Synopsis
This encyclopedic guide
to cooking the 50 most nutritious fruits and vegetables in the world
comes from Melissa's Produce, the largest supplier of specialty produce
in the United States. Cooks of all skill levels will love these 150
recipes for simple sides, breakfasts, dinners, and healthful desserts
that make the most of fresh, accessible produce, from memory-boosting
blackberries to antimicrobial chili peppers to vitamin A–rich
watermelon. Featuring health and nutritional information, tips for
buying and storage, quick recipe riffs, and gorgeous shots of finished
dishes as well as photographs of individual fruits and vegetables, this
impressive package is an indispensable resource for home cooks looking
to put more fruits and vegetables on the table every day.
Paperback, 352 pages
Published March 12th 2013 by Chronicle Books
ISBN 145210283X (ISBN13: 9781452102832)
My Thoughts
The rest of the title on this book is "the Most Nutrient-Dense Fruits and Vegetables, in 150 Delicious Recipes", and that is just what this book does. It presents 50 fruits and vegetables in alphabetical order. Each section has a description of the food, nutritional information, and other health benefits like it fights cancer, builds your immunity, or helps control your cholesterol. It then lists cooking and prep suggestions, some suggestions for ways to "try it!" (simple things like sauteed in oil with carrots and red onions, or cooked with potatoes and drizzled with balsamic), and then has three detailed recipes-- some with photos, and some without, but all with nutritional information.

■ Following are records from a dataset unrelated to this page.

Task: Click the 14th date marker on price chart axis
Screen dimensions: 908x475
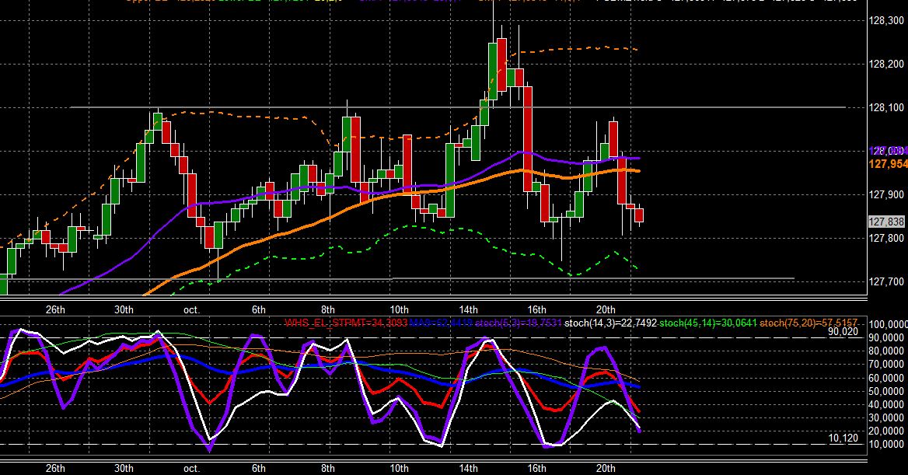Action: pos(468,309)
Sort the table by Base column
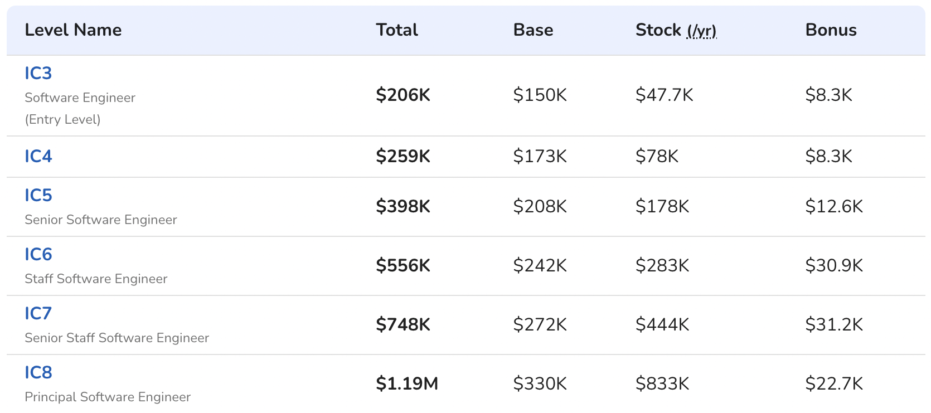 point(533,30)
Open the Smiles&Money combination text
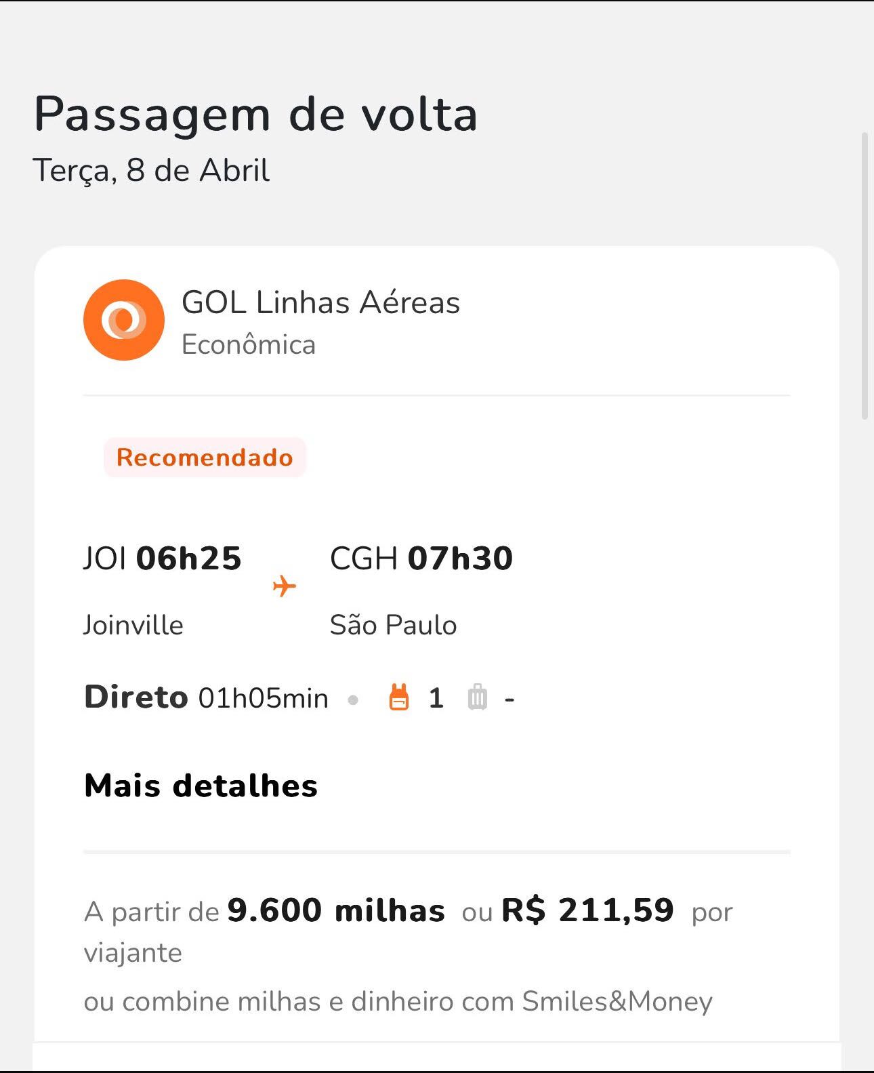Screen dimensions: 874x1073 point(398,1001)
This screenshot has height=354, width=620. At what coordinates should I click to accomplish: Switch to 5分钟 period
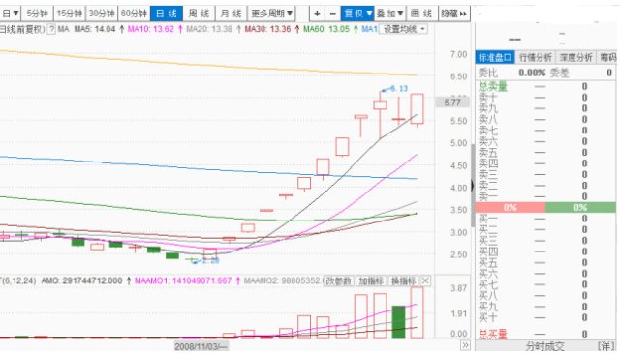click(x=37, y=14)
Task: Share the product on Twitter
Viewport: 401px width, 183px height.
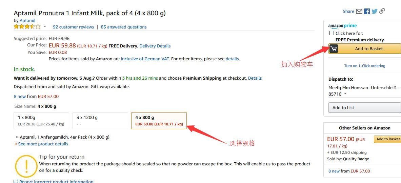Action: [375, 11]
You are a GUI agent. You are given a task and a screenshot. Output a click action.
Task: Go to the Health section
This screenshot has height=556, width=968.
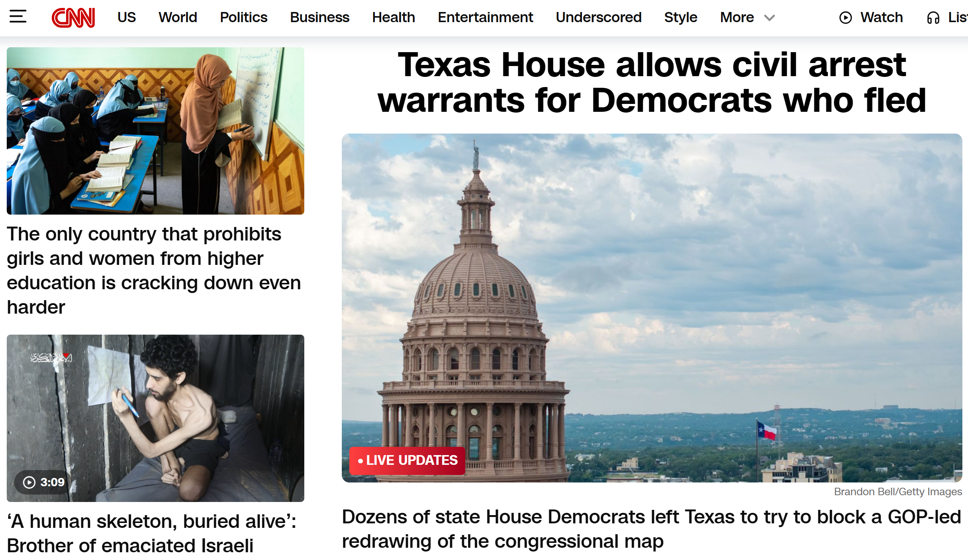point(393,18)
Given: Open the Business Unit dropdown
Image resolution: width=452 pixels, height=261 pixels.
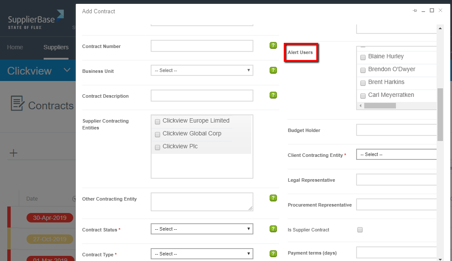Looking at the screenshot, I should pyautogui.click(x=202, y=70).
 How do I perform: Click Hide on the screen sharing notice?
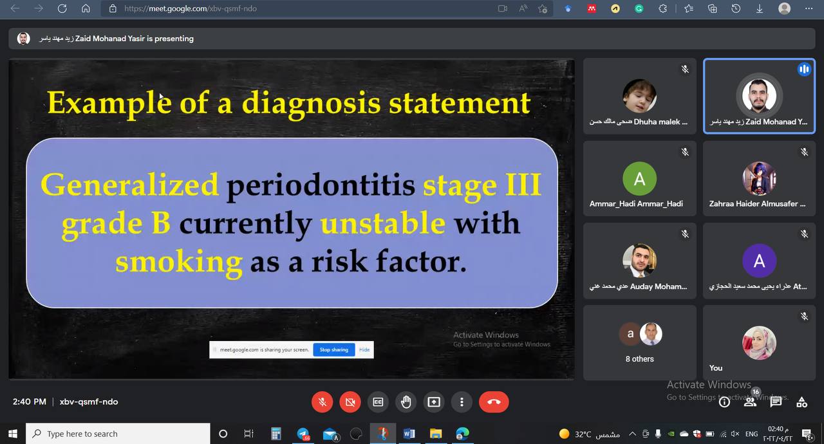364,350
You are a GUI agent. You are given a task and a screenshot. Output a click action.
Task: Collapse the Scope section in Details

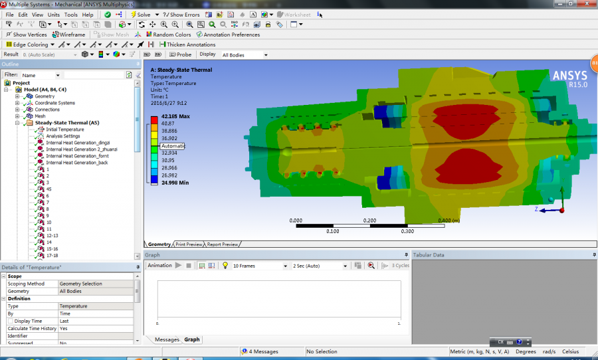(3, 276)

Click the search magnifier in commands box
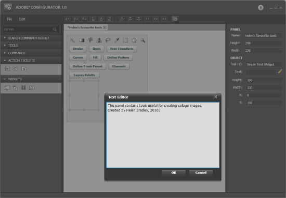point(55,29)
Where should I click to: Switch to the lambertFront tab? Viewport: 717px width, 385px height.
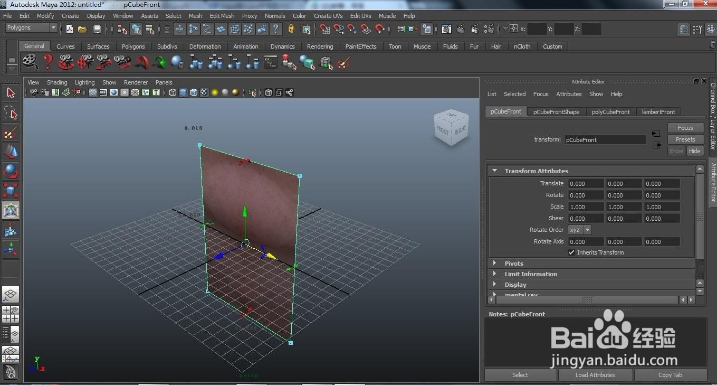coord(658,112)
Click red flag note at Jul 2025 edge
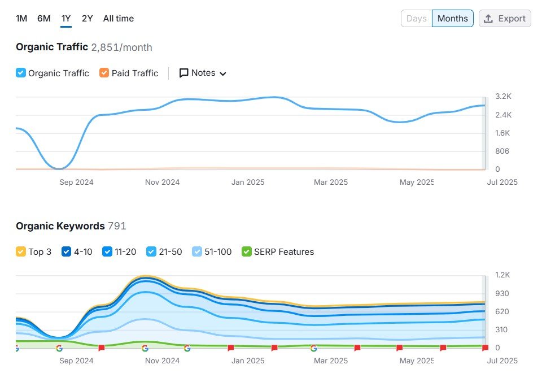Viewport: 542px width, 382px height. [485, 348]
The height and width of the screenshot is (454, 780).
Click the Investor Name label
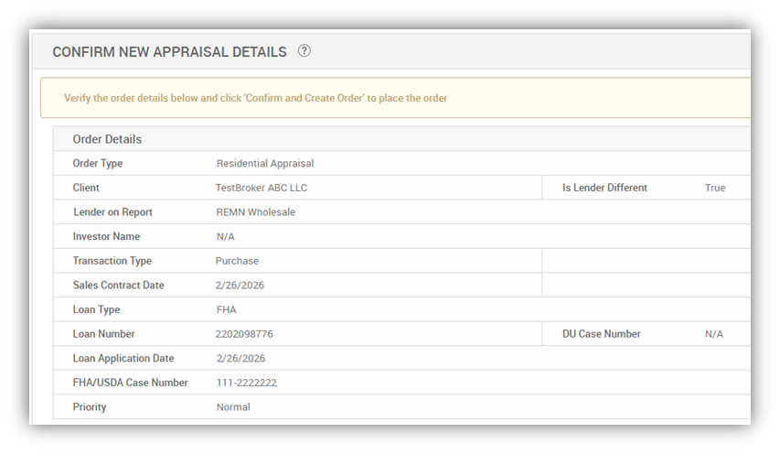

One recipe I tried, that I looooved, is the one for Peachy Oatmeal.
Peachy Oatmeal with Bittersweet Chocolate Bits
Makes 4 servings
2 1/2 cups milk (I used almond milk)
pinch of salt
2 cups quick-cooking oats
1 1/2 tbs agave nectar
1 tsp vanilla
2 tbs chopped bittersweet chocolate (I used about 1 tbs semi-sweet chips per serving)
2 ripe peaches cut into thin slices
Bring milk and and salt to boil in medium saucepan over medium-high
heat, stirring occasionally. Mix in oats, agave, and vanilla. Lower to
medium heat and cook until thickened, about 4 minutes. Divide mixture
into four bowls, sprinkle with chocolate and press lightly into mixture
and top with peach slices.
I used semi-sweet chips, and used about 1 tablespoon rather than 1/2 tablespoon per serving. So good! It was like eating dessert!
I also tried a recipe for sugar snap peas. It was very pretty. However I found the shallots and watercress lent too strong of a flavor for my taste.
So I jotted down a variation to try next time, and that is what I will share here, since there were aspects of the recipe that I liked.
Sugar Snap Peas with Warm Vinaigrette (my variation)
Serves 4
12 oz sugar snap peas
Arugula (optional)
2 tbs oil
1/2 cup thinly-sliced sweet onion
2 tbs seasoned rice vinegar
1 1/2 tsp sesame oil
Coarse salt
2 tsp toasted sesame seeds
Add 4 cups water to large pan. Bring to boil on high heat. Add the peas and blanch until tender-crisp, 30-60 seconds. Drain and refresh the peas with cold water. Remove strings if needed, when cool. (Can toss in a medium-sized bowl with some arugula, if you like. I found the watercress to bitter for my taste, and think I will try arugula next time.)
Heat oil in pan over medium-high heat. Add onion and reduce to medium-low. Cook until light brown, 10-12 minutes. add vinegar and sesame oil and season. Cook until heated through, about 30 seconds. Add pea mixture and toss, heating for another 30 seconds or so. Serve topped with sesame seeds.
The book also has an index that is sorted by ingredient as well as recipe, and those handy folding flaps inside the cover that are great for marking the spot of your next cooking adventure.
This book is filled with recipes I want to try, and a wealth of information on the health benefits of the plants deemed the "most nutrient-dense". I think this one is destined to become one of my favorite cookbooks (and I have lots and lots of them)!